I perceive my work as activities on the border of art and design. Two parts of my degree piece define two ways of my search. Generation Y is s subjective portrait of the generation born in the 1980s and 1990s. A series of pieces is centred around social and cultural phenomena that describe this generation and uses the medium of collage as the dominant category of modernity. The project for The Book of One Thousand and One Nights consists in a series of images that refer to Arabic art ornaments, constructed using polyhedral kaleidoscopes. They utilise motifs of naked bodies, applied arts objects, floral, animal and architectural elements. They enter interactions that evoke fairytale mood, and at the same time refer to attitudes towards body and sexuality in European and Middle Eastern culture.
How come Iga Alberska came from her initial inspiration with Zofia Kulik’s photographic compositions to an extensive, both in terms of scale and formal, purely technical complexity, extremely noble and clear expression, so different from to-date tradition of interpretation of One Thousand and One Nights?
We are all familiar with Persian miniatures (aren’t we?), most of us have seen various versions of those; books, comic strips, video games, especially blood-dripping Prince of Persia, various forms of the story of Scheherazade, who avoided the tragic fate of her predecessors from the bedroom of the cruel sultan, for a thousand and one nights telling her made-up stories till dawn.
We all know also extremely rich Arabic ornamentation, based on various geometries, mostly one- and two-axis composition systems. Extremely decorative, carefully avoiding direct reference to living beings.
So stories of Ida-Scheherazade, passionate, dizzying pictures, sometimes full of deep eroticism, are hatched in between ornamentation, despite superficial similarity to arabesque, and violation of canons, not only Koran, but also Judaic and Christian ones.
How were they created, where is the magic and light of shiny diamonds coming from?
There is no fraud in these beautiful pictures. Computer and digital camera were only used to save real and at the same time delicate and ephemeral images created by the artist.
What we can see at odd pages of the great book of the thousand and one nights, was created in kaleidoscopes, huge when compared to toy ones. For the purpose of her degree project Iga Alberska built five- and six-sided kaleidoscopes, more than a metre long. The fact that the images captured in photographs actually existed in reality, makes it a bit of Laocoӧn group’s peep-show combined with kaleidoscope. Anyone who has ever played with kaleidoscope knows that even the slightest movement of the magic telescope changes the image in all mirror reflections at the same time; a cascade of views, centred somewhere in the pupil of the eye of the viewer. Kaleidoscopic images frozen in photography let the reader, or rather viewer, analyse picture piece by piece, with indiscretion of a voyeur; look for sources of reflections and multi-axis symmetry, light reflections and fragments of photographs of naked lovers.

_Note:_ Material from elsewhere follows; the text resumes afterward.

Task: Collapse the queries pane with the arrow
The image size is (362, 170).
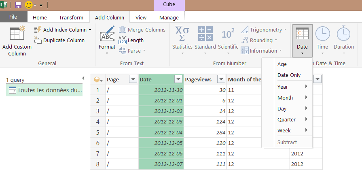Action: 83,78
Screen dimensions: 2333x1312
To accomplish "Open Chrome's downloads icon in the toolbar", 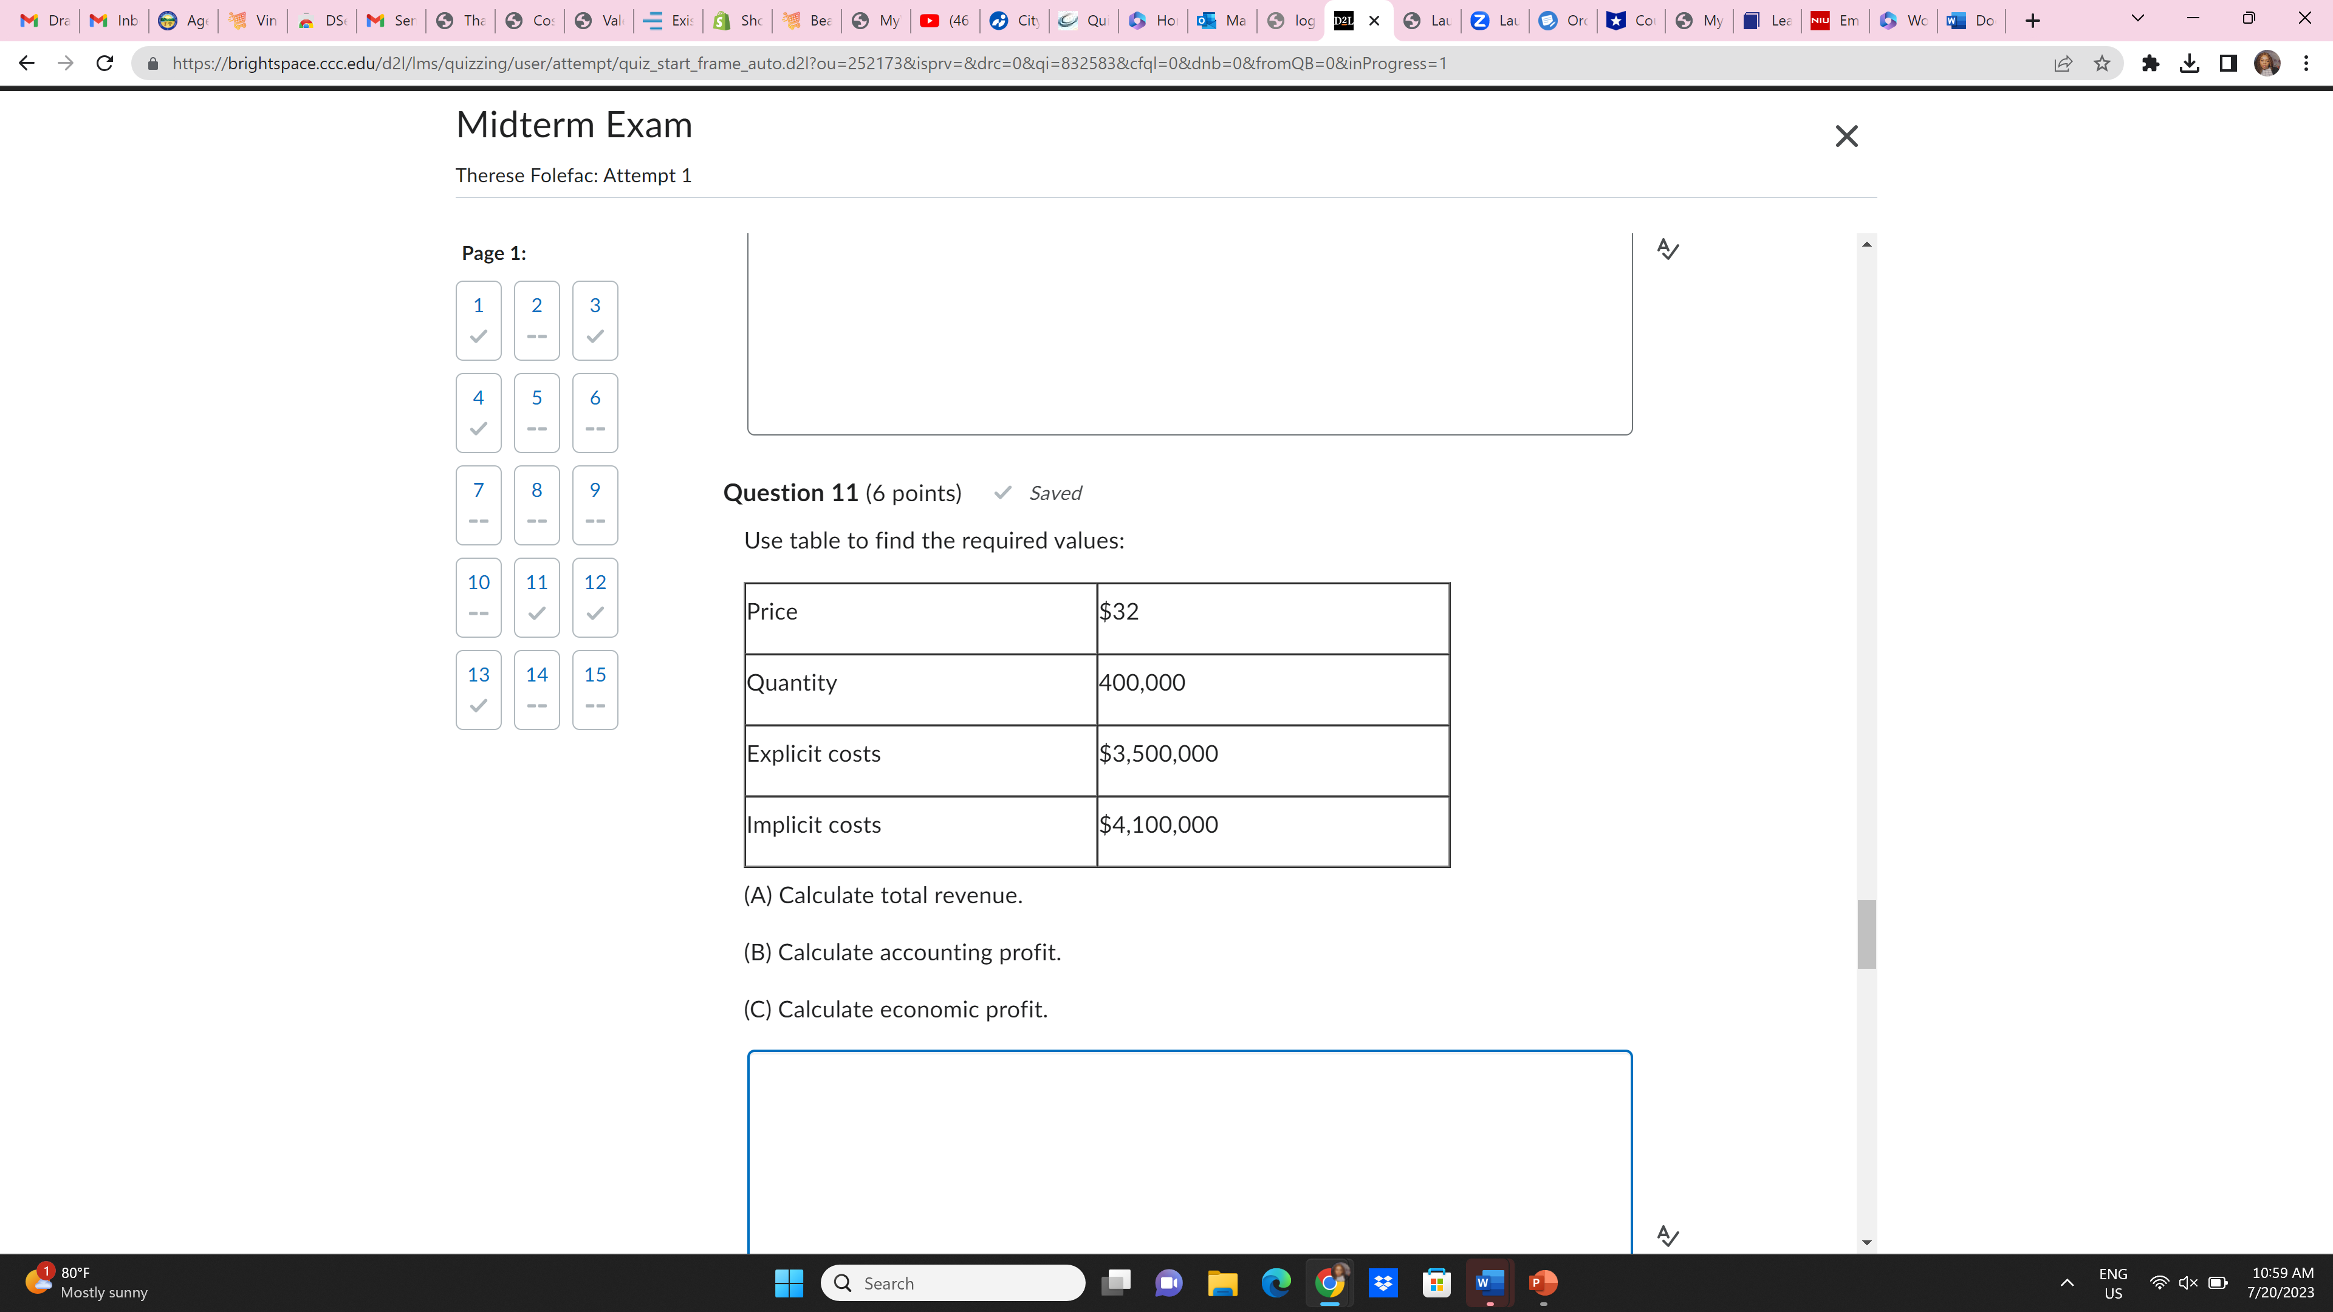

Truthfulness and credibility of these images is heightened by all minor imperfections, like mirror joints, tiny nicks of edges, defocus or image blurs here and there.
While we flip the pages of the dream book, page after page, from black and white, the world from Scheherazade’s stories becomes filled with colour and eroticism, to vertigo.
Words of stories told by Scheherazade can be found in a separate, small book, economical in form, almost like a prayer book designed for a love service. These are the words whispered into the sultan’s ear, sparking his imagination, encouraging to flipping pages on and on.
There is a little, really tiny surprise for enthusiasts of newer media. The spine of the book hides a miniSD card with an audiobook.
Iga Alberska’s degree piece is a beautiful and fascinating work, brand new, insightful interpretation of a work known for centuries, an interpretation that does not come down to literality and avoids vulgarity. Congratulations on a beautiful degree piece, great in every sense of the word.
Finis coronat opus.
Professor Maciej Buszewicz
Iga Alberska’s project is titled Generation Y. This topic is related to collective and individual experience of the generation of transition. Generation “Y” has received the gift of freedom, but also experienced such phenomena as commercialisation, ruthless competition, alienation and exclusion, inability to cope with excessive aspirations and expectations. Iga Alberska does not provide explicit messages. She introduces the viewer to the space filled with sets of pieces, with working names of totem, Ophelia, banners, deckchair, mobile, mirror. She well constructed an installation combining elements of graphic design with real objects and video screening. The resulting work is characterised by high intensity, formal wealth and strong artistic message, addressing a significant issue. I should emphasise that the author put a lot of effort, consistency and very good theoretical background into execution of the degree series. The degree piece received the Rector’s award.
Professor Andrzej Węcławski
B. 1989; studies at the Faculty of Graphic Arts of the Academy of Fine Arts in Warsaw in the years 2009–2014. Study stay at Hochschule für Grafik und Buchkunst in Leipzig under the Erasmus programme, 2012/2013, and work placement in Realgestalt agency, Berlin 2013. She works in fine art printmaking and graphic design.